╭─ Recorded data
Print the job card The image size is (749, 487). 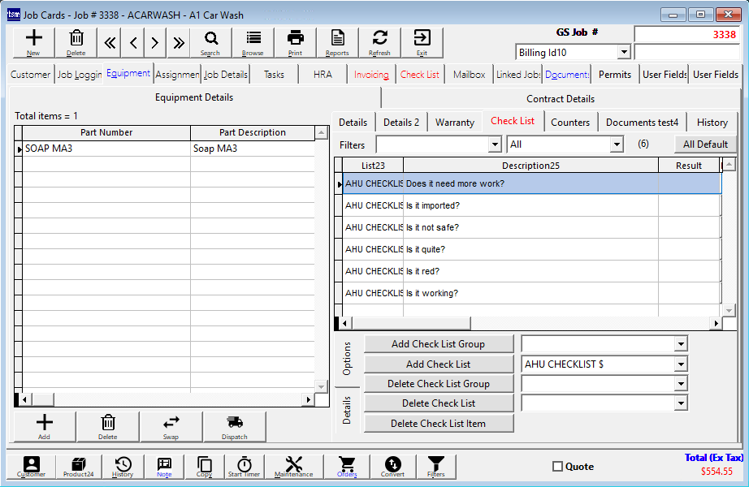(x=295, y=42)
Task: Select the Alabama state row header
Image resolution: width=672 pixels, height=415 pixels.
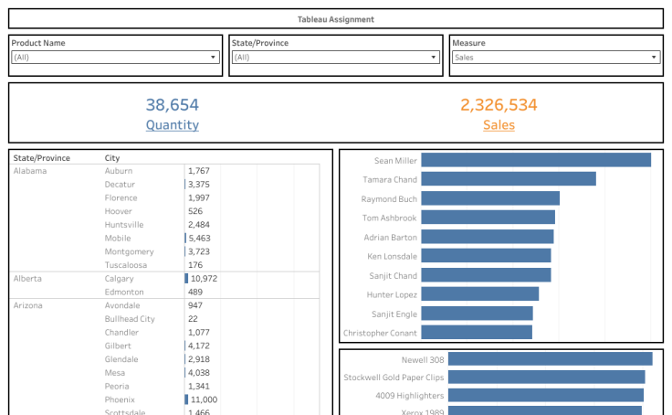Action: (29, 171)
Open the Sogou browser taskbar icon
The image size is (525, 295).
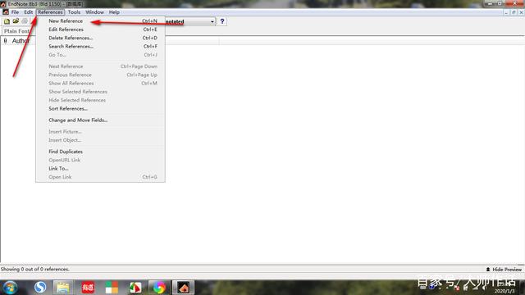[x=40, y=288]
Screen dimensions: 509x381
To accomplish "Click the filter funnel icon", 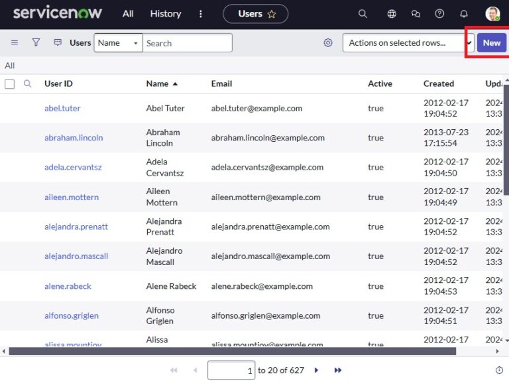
╰─
╭─ Recorded data
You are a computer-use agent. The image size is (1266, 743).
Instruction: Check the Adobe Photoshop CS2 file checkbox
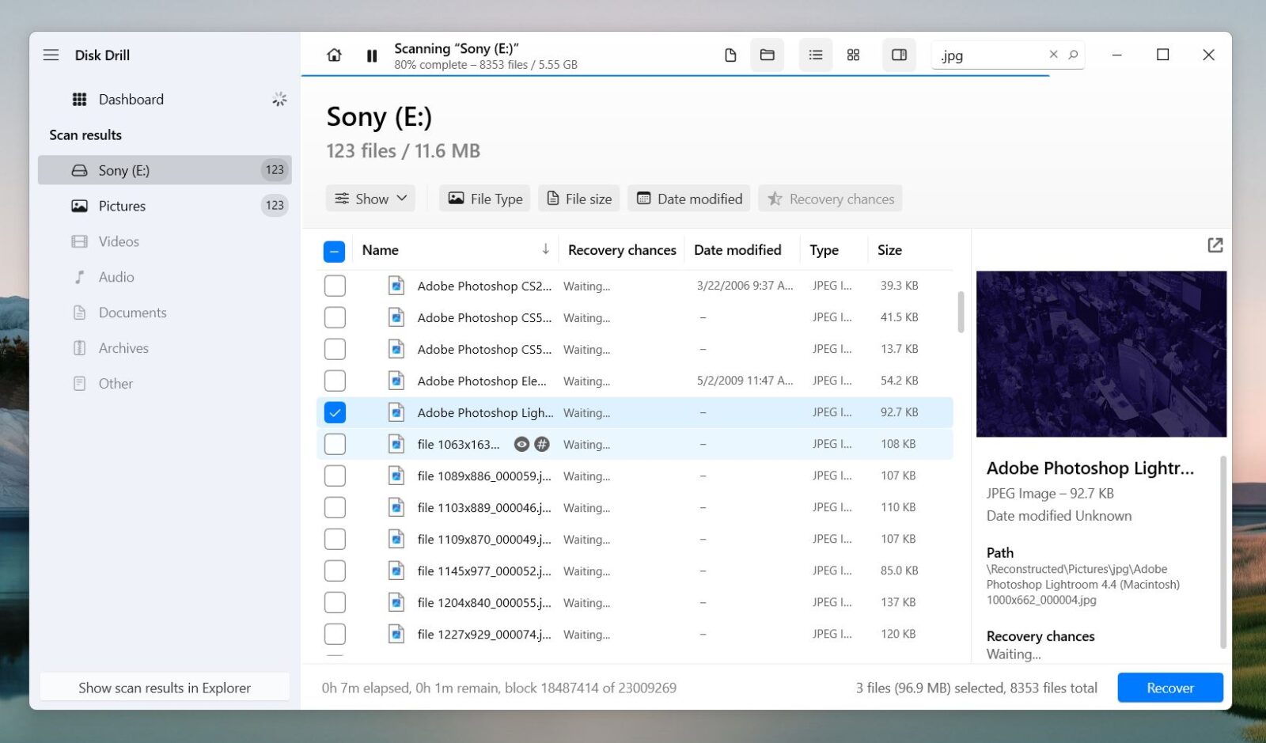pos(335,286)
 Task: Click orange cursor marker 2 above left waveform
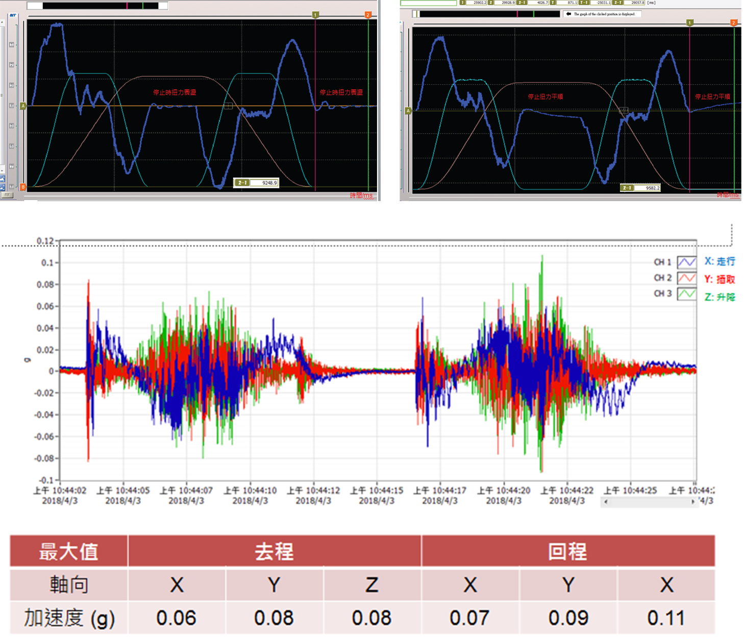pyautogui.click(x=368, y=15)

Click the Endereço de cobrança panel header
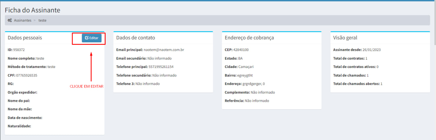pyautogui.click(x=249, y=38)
╰─
What is needed | In the records above, everything from the line with "Image resolution: width=672" down to the line with "the filter funnel" must be duplicated exactly, both lines kept. Leave no pictures in.

Task output |
Image resolution: width=672 pixels, height=415 pixels.
Action: (29, 171)
Open the Sogou browser taskbar icon
The image size is (525, 295).
[x=40, y=288]
Screen dimensions: 509x381
To accomplish "Click the filter funnel icon", 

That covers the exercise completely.